Novel Sperm Glycolytic Enzymes as Contraceptive Targets
O'Brien, Deborah A.   
University of North Carolina Chapel Hill, Chapel Hill, NC, United States

Glycolysis is required for mammalian sperm function and fertilization. Several sperm glycolytic enzymes have distinctive properties, and three isozymes in this pathway are products of genes that are expressed only in spermatogenic cells. Two of these germ cell-specific isozymes, glyceraldehyde 3-phosphate dehydrogenase-S (GAPDS) and phophoglycerate kinase-2 (PGK2), are located at a key transition point in the pathway between the two phases that consume and produce ATP. Selective inhibition of either of these isozymes would eliminate ATP production by glycolysis without affecting energy production in other tissues, indicating that GAPDS and PGK2 may be excellent contraceptive targets. Our recent studies indicate that Gapds -/- male mice are infertile, producing sperm with no progressive motility and ATP levels that are 10% of normal levels. This proposal will determine if PGK2 is similarly required for sperm motility and male fertility, and will examine the enzymatic and structural characteristics of this isozyme with the goal of identifying selective inhibitors.

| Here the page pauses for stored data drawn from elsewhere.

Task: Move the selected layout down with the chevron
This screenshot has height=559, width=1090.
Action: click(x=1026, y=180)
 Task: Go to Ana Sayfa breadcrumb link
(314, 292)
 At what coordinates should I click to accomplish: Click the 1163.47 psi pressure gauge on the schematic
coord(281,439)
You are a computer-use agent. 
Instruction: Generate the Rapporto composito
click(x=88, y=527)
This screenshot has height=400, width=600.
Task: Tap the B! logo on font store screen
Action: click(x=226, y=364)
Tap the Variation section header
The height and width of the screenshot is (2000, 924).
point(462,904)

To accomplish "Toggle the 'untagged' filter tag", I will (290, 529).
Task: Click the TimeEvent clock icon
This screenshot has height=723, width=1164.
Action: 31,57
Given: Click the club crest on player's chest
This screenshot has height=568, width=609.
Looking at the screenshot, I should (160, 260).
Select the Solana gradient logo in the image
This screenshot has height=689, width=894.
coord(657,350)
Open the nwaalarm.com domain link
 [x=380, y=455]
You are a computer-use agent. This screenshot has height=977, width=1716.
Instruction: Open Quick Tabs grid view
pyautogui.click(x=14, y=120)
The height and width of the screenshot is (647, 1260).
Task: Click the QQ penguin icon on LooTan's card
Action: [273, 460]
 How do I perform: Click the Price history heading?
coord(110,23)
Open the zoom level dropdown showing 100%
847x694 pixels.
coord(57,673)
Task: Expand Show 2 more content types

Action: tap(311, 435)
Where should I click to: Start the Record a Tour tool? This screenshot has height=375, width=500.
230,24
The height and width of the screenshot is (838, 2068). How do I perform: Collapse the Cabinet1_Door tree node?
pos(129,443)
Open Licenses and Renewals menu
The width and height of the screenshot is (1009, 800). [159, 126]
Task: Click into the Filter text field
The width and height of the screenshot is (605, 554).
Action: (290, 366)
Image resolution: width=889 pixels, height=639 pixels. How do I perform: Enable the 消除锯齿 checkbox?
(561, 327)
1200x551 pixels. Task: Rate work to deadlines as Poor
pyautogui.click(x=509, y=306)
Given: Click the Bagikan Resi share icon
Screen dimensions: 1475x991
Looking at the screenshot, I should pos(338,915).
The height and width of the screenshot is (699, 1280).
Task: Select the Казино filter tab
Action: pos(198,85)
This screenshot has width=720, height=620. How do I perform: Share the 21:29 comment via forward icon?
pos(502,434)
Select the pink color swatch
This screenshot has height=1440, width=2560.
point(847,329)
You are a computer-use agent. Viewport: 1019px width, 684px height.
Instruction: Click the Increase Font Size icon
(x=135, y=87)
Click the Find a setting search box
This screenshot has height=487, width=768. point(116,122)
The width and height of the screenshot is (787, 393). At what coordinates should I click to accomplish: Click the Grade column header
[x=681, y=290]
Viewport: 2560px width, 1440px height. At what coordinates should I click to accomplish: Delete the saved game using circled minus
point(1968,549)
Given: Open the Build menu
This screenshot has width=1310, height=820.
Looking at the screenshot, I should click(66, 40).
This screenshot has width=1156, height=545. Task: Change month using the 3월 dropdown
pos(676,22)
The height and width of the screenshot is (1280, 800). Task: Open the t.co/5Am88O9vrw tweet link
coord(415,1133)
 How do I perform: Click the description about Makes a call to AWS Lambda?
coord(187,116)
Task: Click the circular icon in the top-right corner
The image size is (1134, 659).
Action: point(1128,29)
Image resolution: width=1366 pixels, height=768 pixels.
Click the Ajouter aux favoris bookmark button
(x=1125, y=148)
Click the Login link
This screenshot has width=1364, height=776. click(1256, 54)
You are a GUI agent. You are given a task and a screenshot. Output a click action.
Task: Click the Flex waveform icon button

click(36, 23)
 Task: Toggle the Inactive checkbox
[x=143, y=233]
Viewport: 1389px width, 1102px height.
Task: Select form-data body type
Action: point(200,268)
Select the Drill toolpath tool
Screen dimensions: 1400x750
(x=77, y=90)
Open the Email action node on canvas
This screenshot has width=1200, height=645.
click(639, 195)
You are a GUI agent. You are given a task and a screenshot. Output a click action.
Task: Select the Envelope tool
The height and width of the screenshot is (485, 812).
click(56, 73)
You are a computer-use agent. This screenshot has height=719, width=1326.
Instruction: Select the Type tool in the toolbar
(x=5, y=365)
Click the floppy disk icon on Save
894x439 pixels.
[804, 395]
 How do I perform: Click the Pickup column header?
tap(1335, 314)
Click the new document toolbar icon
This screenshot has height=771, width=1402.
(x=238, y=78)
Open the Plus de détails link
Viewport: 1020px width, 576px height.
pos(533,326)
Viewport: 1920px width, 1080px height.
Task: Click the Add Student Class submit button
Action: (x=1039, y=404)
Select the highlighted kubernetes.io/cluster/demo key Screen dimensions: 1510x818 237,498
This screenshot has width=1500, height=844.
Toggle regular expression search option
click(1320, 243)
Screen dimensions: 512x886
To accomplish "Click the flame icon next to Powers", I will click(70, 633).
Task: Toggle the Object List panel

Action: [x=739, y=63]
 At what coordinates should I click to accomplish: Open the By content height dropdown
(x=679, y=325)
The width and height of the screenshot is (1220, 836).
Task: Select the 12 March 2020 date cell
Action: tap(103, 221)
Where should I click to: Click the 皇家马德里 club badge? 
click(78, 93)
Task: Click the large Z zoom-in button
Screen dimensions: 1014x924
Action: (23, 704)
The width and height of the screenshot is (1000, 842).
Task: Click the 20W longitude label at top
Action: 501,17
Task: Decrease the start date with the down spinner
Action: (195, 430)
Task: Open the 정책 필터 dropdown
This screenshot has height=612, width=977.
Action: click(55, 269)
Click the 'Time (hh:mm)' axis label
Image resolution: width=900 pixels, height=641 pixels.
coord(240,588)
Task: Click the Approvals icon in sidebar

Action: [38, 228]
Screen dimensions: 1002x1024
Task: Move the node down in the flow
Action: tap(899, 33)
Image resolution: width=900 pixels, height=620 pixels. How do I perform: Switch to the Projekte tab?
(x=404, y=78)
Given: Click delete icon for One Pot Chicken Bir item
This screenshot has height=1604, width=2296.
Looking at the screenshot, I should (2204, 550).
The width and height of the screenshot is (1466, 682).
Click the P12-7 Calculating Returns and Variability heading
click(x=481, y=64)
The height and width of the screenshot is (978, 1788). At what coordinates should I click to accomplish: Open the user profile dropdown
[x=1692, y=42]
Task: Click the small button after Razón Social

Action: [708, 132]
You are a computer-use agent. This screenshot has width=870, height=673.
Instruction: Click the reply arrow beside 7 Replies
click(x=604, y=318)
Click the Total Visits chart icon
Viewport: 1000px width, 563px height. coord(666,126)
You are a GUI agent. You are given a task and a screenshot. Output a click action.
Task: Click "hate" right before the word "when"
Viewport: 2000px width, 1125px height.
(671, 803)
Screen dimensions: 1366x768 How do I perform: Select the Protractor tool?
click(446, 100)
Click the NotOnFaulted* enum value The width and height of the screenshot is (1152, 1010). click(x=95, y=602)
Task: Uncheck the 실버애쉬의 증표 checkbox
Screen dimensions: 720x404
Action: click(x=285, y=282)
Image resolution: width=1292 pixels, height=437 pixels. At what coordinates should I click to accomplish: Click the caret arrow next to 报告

The specific aims are to: 1) Determine if PGK2 is required for sperm motility and male fertility. The Pgk2 gene will be disrupted in mice by homologous recombination. Fertility, spermatogenesis and sperm function will be assessed in the Pgk2 -/- animals, including assays of sperm motility, morphology and ATP levels. 2) Identify unique structural features of PGK2 and design selective inhibitors of this isozyme. Molecular modeling studies will be used to determine features that distinguish PGK2 from PGK1, the isozyme present in somatic tissues. Potential active site inhibitors will be identified by virtual screening, and the most promising candidates will be tested against recombinant PGK2 and PGK1 to identify selective inhibitors of PGK2. 3) Determine the mechanisms for PGK2 localization in sperm. Like other glycolytic enzymes, PGK2 is bound to structural components of sperm. To provide a better understanding of protein interactions that are essential for high levels of glycolytic ATP production to support sperm motility, we will determine if PGK2 is localized in the principal piece of the sperm flagellum, identify proteins that interact with PGK2, and determine if PGK2 has a specific targeting sequence that is responsible for sperm localization. This proposal will identify novel features of PGK2 and determine if this sperm isozyme is a target for developing highly specific male contraceptives.